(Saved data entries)
______________________________

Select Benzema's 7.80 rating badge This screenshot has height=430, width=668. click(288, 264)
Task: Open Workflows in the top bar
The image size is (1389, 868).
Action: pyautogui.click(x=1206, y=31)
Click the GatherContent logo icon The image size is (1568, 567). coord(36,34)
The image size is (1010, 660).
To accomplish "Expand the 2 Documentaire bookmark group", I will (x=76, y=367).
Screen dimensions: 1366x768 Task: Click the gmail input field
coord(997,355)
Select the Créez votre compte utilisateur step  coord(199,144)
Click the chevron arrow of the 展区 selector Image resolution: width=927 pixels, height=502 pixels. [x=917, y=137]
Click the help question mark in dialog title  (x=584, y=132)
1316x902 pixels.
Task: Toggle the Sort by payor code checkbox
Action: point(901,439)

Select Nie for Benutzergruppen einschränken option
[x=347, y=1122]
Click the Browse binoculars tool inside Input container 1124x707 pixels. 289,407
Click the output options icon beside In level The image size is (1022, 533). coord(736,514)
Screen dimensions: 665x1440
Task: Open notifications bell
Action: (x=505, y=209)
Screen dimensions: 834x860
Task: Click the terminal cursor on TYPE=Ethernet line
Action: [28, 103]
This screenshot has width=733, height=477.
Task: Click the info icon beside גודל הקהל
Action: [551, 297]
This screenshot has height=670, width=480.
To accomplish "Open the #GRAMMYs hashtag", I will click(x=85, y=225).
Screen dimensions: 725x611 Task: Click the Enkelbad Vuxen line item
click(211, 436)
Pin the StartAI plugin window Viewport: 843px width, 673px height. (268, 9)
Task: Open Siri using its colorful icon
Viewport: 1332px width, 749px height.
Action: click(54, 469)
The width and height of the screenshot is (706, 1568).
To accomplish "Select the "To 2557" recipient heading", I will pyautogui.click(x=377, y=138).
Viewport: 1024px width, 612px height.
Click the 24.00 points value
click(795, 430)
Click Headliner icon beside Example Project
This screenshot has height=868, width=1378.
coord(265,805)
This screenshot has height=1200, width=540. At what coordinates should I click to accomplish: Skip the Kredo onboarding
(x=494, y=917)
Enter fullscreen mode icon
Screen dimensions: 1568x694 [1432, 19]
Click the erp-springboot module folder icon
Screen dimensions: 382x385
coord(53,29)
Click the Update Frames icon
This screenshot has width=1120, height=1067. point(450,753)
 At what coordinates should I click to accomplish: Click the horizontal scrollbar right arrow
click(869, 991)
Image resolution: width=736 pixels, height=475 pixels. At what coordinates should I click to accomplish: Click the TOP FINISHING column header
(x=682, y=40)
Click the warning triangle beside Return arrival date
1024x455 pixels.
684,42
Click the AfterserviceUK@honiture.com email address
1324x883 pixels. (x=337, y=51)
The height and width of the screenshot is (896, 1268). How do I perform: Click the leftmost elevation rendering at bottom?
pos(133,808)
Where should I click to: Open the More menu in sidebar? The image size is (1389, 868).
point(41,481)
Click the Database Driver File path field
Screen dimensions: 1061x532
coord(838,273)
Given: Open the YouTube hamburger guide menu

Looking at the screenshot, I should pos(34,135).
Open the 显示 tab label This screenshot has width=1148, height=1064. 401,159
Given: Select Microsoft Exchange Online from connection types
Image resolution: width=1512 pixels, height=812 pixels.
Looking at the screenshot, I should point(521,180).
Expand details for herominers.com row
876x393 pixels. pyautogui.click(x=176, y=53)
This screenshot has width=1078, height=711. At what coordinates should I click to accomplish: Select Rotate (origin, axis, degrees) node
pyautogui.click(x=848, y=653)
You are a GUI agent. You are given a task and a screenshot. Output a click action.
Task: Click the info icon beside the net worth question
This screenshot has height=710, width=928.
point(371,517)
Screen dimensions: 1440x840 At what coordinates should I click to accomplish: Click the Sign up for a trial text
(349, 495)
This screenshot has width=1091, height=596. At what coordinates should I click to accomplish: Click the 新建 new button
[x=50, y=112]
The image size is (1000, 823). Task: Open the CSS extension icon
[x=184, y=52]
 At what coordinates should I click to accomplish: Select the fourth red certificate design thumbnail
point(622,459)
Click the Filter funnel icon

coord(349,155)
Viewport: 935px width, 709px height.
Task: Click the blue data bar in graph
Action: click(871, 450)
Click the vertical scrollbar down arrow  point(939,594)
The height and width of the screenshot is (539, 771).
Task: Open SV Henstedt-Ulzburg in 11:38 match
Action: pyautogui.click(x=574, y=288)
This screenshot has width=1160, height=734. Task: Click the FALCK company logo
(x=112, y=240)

______________________________

• WHAT TO PRODUCE: When you reply, retype each line exactly as it appears above.

• SOLVED EXERCISE:
Select Benzema's 7.80 rating badge This screenshot has height=430, width=668. click(288, 264)
Task: Open Workflows in the top bar
The image size is (1389, 868).
Action: pyautogui.click(x=1206, y=31)
Click the GatherContent logo icon The image size is (1568, 567). coord(36,34)
The image size is (1010, 660).
To accomplish "Expand the 2 Documentaire bookmark group", I will (x=76, y=367).
Screen dimensions: 1366x768 Task: Click the gmail input field
coord(997,355)
Select the Créez votre compte utilisateur step  coord(199,144)
Click the chevron arrow of the 展区 selector Image resolution: width=927 pixels, height=502 pixels. [x=917, y=137]
Click the help question mark in dialog title  (x=584, y=132)
1316x902 pixels.
Task: Toggle the Sort by payor code checkbox
Action: point(901,439)

Select Nie for Benutzergruppen einschränken option
[x=347, y=1122]
Click the Browse binoculars tool inside Input container 1124x707 pixels. 289,407
Click the output options icon beside In level The image size is (1022, 533). coord(736,514)
Screen dimensions: 665x1440
Task: Open notifications bell
Action: (x=505, y=209)
Screen dimensions: 834x860
Task: Click the terminal cursor on TYPE=Ethernet line
Action: [28, 103]
This screenshot has width=733, height=477.
Task: Click the info icon beside גודל הקהל
Action: [551, 297]
This screenshot has height=670, width=480.
To accomplish "Open the #GRAMMYs hashtag", I will click(x=85, y=225).
Screen dimensions: 725x611 Task: Click the Enkelbad Vuxen line item
click(211, 436)
Pin the StartAI plugin window Viewport: 843px width, 673px height. (268, 9)
Task: Open Siri using its colorful icon
Viewport: 1332px width, 749px height.
Action: click(54, 469)
The width and height of the screenshot is (706, 1568).
To accomplish "Select the "To 2557" recipient heading", I will pyautogui.click(x=377, y=138).
Viewport: 1024px width, 612px height.
Click the 24.00 points value
click(795, 430)
Click Headliner icon beside Example Project
This screenshot has height=868, width=1378.
coord(265,805)
This screenshot has height=1200, width=540. At what coordinates should I click to accomplish: Skip the Kredo onboarding
(x=494, y=917)
Enter fullscreen mode icon
Screen dimensions: 1568x694 [1432, 19]
Click the erp-springboot module folder icon
Screen dimensions: 382x385
coord(53,29)
Click the Update Frames icon
This screenshot has width=1120, height=1067. point(450,753)
 At what coordinates should I click to accomplish: Click the horizontal scrollbar right arrow
click(869, 991)
Image resolution: width=736 pixels, height=475 pixels. At what coordinates should I click to accomplish: Click the TOP FINISHING column header
(x=682, y=40)
Click the warning triangle beside Return arrival date
1024x455 pixels.
684,42
Click the AfterserviceUK@honiture.com email address
1324x883 pixels. (x=337, y=51)
The height and width of the screenshot is (896, 1268). How do I perform: Click the leftmost elevation rendering at bottom?
pos(133,808)
Where should I click to: Open the More menu in sidebar? The image size is (1389, 868).
point(41,481)
Click the Database Driver File path field
Screen dimensions: 1061x532
coord(838,273)
Given: Open the YouTube hamburger guide menu

Looking at the screenshot, I should pos(34,135).
Open the 显示 tab label This screenshot has width=1148, height=1064. 401,159
Given: Select Microsoft Exchange Online from connection types
Image resolution: width=1512 pixels, height=812 pixels.
Looking at the screenshot, I should point(521,180).
Expand details for herominers.com row
876x393 pixels. pyautogui.click(x=176, y=53)
This screenshot has width=1078, height=711. At what coordinates should I click to accomplish: Select Rotate (origin, axis, degrees) node
pyautogui.click(x=848, y=653)
You are a GUI agent. You are given a task and a screenshot. Output a click action.
Task: Click the info icon beside the net worth question
This screenshot has height=710, width=928.
point(371,517)
Screen dimensions: 1440x840 At what coordinates should I click to accomplish: Click the Sign up for a trial text
(349, 495)
This screenshot has width=1091, height=596. At what coordinates should I click to accomplish: Click the 新建 new button
[x=50, y=112]
The image size is (1000, 823). Task: Open the CSS extension icon
[x=184, y=52]
 At what coordinates should I click to accomplish: Select the fourth red certificate design thumbnail
point(622,459)
Click the Filter funnel icon

coord(349,155)
Viewport: 935px width, 709px height.
Task: Click the blue data bar in graph
Action: click(871, 450)
Click the vertical scrollbar down arrow  point(939,594)
The height and width of the screenshot is (539, 771).
Task: Open SV Henstedt-Ulzburg in 11:38 match
Action: pyautogui.click(x=574, y=288)
This screenshot has width=1160, height=734. Task: Click the FALCK company logo
(x=112, y=240)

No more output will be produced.